### WORK REQUEST
Whenever a line below mentions the word "computer", that line should be copied.

### RECORDS PROVIDED
=== Section Start ===

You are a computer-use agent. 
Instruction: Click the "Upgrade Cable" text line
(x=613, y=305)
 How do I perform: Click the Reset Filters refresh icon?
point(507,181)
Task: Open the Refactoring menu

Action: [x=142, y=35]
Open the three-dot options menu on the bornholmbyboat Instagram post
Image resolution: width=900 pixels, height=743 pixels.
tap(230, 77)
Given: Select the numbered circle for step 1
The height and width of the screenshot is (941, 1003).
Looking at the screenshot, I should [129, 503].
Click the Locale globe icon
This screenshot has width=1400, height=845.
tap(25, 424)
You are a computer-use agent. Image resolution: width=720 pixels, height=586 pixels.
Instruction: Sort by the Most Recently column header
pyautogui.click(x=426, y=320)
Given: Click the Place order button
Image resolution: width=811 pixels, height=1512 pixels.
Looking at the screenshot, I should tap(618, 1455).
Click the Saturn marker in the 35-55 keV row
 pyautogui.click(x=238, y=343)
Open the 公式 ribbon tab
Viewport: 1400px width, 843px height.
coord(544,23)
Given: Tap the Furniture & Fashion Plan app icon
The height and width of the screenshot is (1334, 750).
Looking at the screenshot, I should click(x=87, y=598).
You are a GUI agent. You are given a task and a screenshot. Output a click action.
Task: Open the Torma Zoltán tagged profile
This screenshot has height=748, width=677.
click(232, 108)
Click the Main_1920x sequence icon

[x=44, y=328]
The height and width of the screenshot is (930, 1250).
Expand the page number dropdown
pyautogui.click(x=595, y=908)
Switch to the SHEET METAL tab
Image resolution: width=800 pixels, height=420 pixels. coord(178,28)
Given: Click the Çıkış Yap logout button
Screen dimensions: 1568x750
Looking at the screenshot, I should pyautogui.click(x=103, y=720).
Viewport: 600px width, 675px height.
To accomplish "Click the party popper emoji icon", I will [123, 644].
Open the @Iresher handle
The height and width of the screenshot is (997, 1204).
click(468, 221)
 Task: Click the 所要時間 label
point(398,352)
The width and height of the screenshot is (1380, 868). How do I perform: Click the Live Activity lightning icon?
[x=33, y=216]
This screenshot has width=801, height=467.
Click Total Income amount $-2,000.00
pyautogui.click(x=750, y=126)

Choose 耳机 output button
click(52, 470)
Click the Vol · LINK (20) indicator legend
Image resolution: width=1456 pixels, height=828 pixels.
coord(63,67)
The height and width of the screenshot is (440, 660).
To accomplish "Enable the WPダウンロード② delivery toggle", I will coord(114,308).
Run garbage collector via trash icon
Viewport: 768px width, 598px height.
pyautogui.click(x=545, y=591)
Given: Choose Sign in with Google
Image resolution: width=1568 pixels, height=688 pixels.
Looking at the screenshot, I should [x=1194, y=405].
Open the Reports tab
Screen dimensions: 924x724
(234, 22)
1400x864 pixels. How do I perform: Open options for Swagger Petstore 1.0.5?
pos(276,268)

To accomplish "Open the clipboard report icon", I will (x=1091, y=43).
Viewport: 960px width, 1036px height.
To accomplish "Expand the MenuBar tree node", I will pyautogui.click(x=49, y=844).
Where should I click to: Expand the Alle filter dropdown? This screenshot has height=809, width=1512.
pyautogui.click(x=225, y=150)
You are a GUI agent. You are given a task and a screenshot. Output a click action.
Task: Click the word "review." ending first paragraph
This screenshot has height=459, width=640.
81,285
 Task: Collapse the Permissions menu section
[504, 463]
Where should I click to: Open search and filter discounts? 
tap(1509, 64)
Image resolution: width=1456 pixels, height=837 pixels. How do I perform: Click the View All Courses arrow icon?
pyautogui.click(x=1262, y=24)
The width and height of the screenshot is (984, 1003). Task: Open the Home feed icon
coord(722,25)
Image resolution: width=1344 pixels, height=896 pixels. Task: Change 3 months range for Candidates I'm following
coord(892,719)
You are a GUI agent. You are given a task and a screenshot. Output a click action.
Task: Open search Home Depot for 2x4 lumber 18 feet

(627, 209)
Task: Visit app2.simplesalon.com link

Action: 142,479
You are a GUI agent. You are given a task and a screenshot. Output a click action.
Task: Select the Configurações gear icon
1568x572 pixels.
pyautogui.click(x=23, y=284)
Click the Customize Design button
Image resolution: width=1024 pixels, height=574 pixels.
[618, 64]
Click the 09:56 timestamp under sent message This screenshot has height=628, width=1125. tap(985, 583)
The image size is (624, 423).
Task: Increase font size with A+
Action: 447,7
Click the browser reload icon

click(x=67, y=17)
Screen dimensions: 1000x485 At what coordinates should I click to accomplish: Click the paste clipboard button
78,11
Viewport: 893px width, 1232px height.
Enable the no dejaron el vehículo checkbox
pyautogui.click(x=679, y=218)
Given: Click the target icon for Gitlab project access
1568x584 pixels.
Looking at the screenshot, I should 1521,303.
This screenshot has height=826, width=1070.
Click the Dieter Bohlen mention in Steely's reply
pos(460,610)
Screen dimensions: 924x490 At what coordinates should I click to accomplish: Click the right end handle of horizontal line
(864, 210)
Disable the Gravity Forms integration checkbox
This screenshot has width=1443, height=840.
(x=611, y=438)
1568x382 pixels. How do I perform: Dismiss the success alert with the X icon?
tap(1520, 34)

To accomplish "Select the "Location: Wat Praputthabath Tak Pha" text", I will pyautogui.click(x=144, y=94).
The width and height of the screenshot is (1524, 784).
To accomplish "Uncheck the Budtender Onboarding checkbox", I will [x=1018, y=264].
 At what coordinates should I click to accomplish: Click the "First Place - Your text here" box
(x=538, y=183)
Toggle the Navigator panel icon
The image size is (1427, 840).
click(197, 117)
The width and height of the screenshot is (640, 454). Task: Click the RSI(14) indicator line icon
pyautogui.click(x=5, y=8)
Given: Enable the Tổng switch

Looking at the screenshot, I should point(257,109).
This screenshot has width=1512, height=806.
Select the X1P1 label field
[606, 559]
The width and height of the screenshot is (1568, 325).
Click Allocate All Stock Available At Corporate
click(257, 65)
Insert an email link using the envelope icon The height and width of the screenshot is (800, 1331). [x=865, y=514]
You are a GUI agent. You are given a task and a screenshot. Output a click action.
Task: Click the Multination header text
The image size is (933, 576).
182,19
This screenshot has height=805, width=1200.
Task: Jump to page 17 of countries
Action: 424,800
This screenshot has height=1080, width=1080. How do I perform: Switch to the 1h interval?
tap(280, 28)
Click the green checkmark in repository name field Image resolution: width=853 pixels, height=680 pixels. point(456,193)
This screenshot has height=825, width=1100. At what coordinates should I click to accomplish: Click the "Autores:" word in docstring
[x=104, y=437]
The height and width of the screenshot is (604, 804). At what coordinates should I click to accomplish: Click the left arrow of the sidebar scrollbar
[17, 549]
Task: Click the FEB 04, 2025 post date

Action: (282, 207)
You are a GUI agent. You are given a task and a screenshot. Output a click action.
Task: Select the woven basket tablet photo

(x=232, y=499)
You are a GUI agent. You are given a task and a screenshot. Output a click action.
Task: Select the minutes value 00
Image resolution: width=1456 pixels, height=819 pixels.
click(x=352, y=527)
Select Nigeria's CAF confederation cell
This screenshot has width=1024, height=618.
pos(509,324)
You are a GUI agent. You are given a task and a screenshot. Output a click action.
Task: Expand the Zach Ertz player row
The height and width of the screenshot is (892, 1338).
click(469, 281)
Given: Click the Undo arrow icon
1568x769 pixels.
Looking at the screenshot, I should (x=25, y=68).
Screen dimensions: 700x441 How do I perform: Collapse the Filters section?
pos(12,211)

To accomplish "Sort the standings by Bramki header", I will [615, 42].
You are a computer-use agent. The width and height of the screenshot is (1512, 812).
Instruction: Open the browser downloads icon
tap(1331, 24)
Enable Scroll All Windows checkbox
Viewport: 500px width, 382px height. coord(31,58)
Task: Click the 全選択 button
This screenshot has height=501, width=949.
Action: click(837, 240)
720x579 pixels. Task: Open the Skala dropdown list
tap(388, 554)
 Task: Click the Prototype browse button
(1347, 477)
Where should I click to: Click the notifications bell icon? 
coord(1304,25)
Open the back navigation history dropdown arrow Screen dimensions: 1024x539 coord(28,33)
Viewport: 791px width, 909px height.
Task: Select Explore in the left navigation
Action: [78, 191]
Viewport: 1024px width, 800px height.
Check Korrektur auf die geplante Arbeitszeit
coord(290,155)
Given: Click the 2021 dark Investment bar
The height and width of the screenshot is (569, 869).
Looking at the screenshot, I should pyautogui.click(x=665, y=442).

=== Section End ===

### SOLUTION FOR THIS TASK
You are a computer-use agent. 
You are a computer-use agent. Image resolution: width=720 pixels, height=586 pixels.
You are a computer-use agent. The width and height of the screenshot is (1512, 812).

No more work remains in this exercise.